▶ _WHAT IS REQUIRED_:
Below are some entries. Transcribe the lines from the one holding "Viewport: 791px width, 415px" to the one holding "Given: Click the 24.00 length value", inclusive, but not the pictures among them.

▶ _DATASET EXTRACT_:
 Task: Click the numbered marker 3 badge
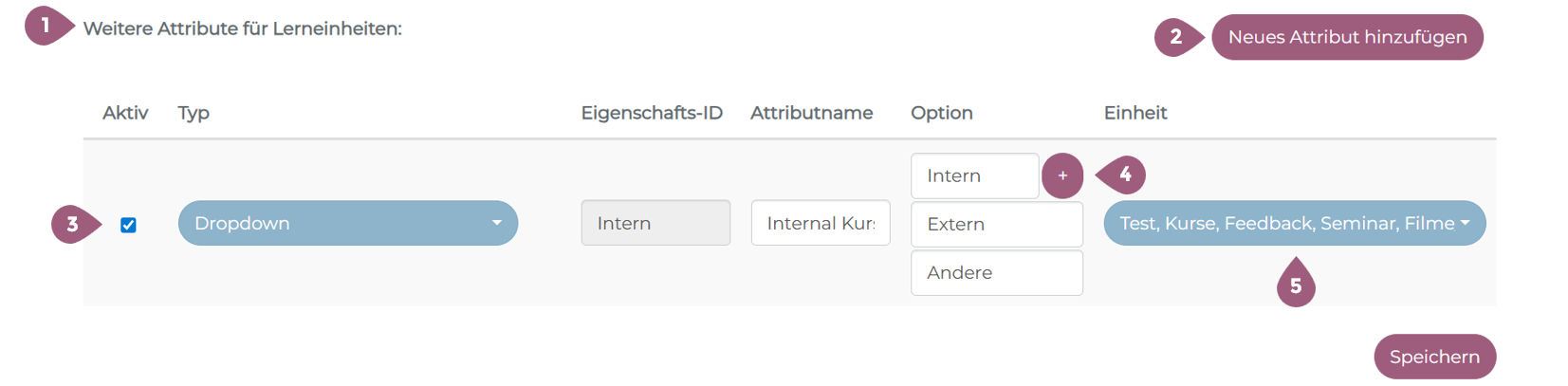tap(72, 225)
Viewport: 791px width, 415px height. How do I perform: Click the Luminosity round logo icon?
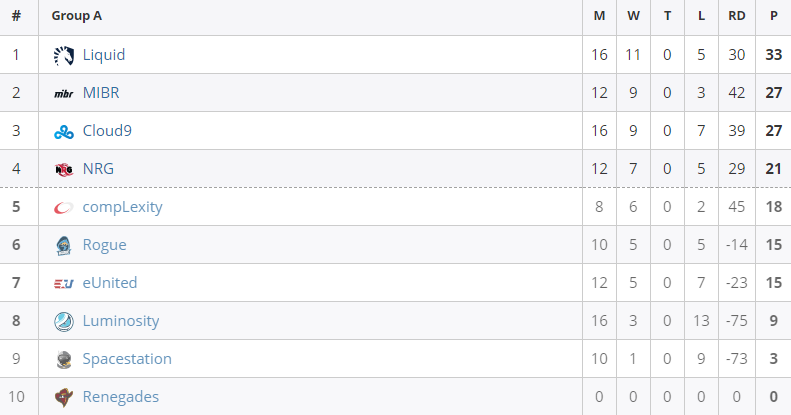click(x=64, y=322)
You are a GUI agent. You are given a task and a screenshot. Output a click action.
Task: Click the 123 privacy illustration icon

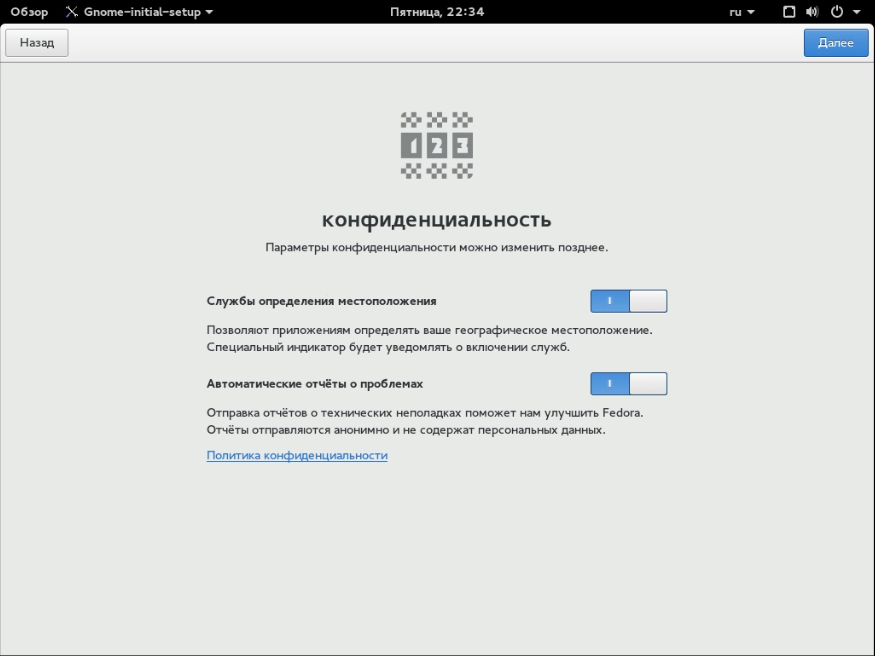pos(437,146)
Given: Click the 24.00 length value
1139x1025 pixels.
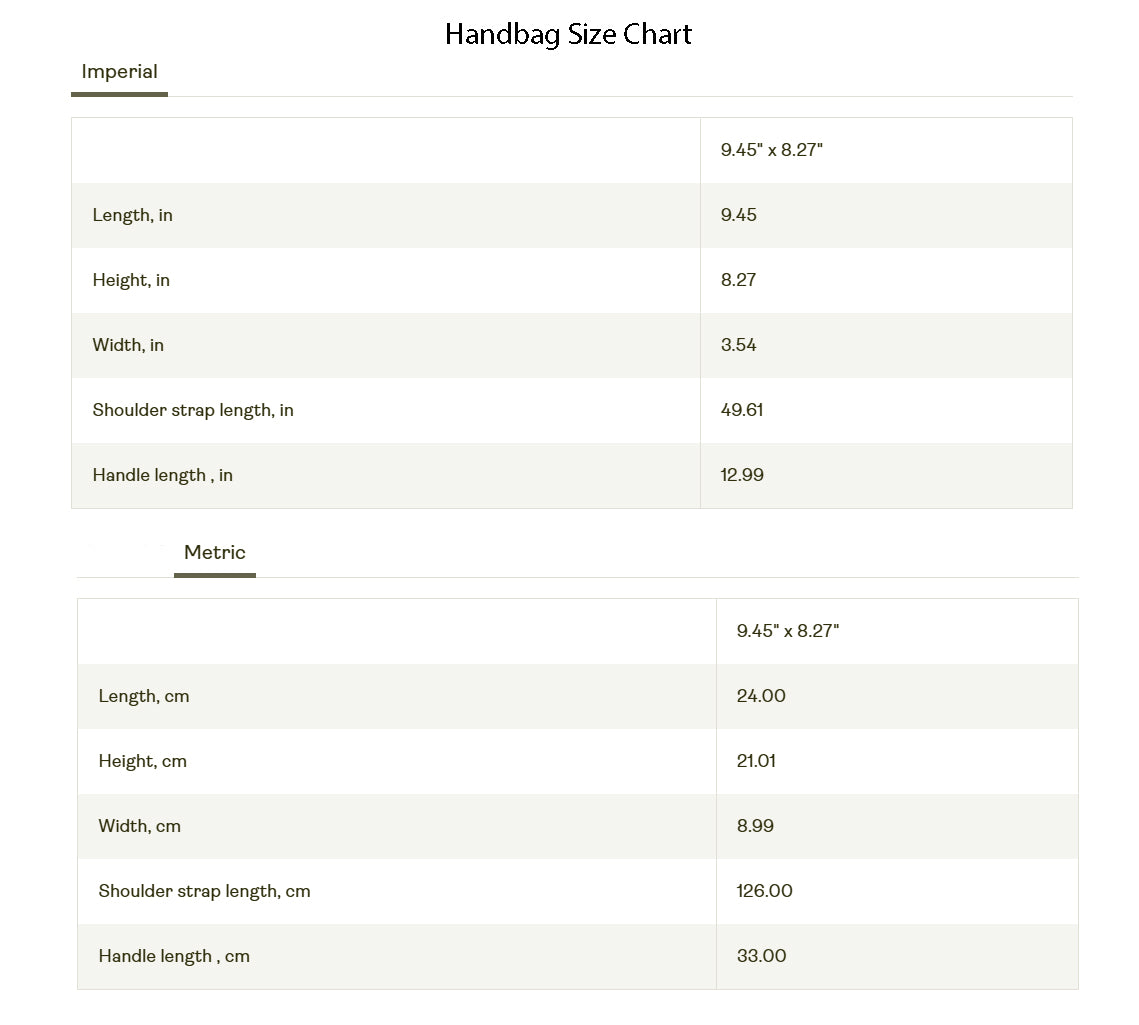Looking at the screenshot, I should pyautogui.click(x=760, y=696).

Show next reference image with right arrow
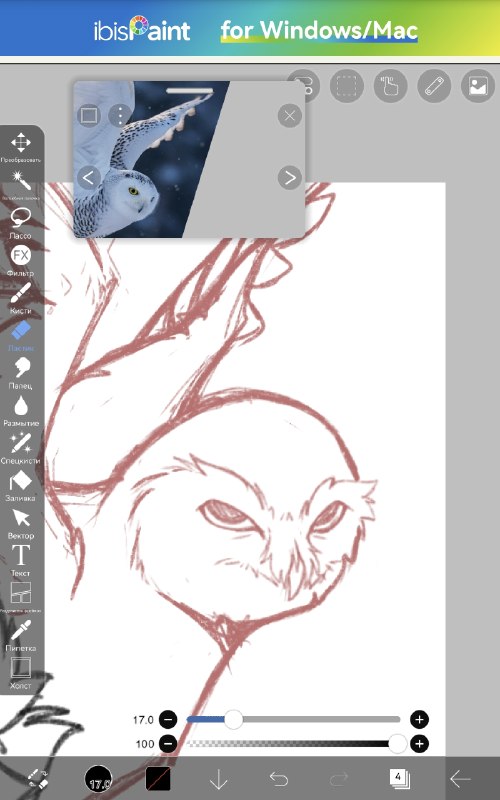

▶ _RESPONSE TO THE EXERCISE_:
Viewport: 791px width, 415px height. How do I perform: Click the Luminosity round logo icon?
click(x=64, y=322)
You are a GUI agent. You are given a task and a screenshot. Output a click action.
Task: Click the 123 privacy illustration icon

pos(437,146)
Given: Click the 24.00 length value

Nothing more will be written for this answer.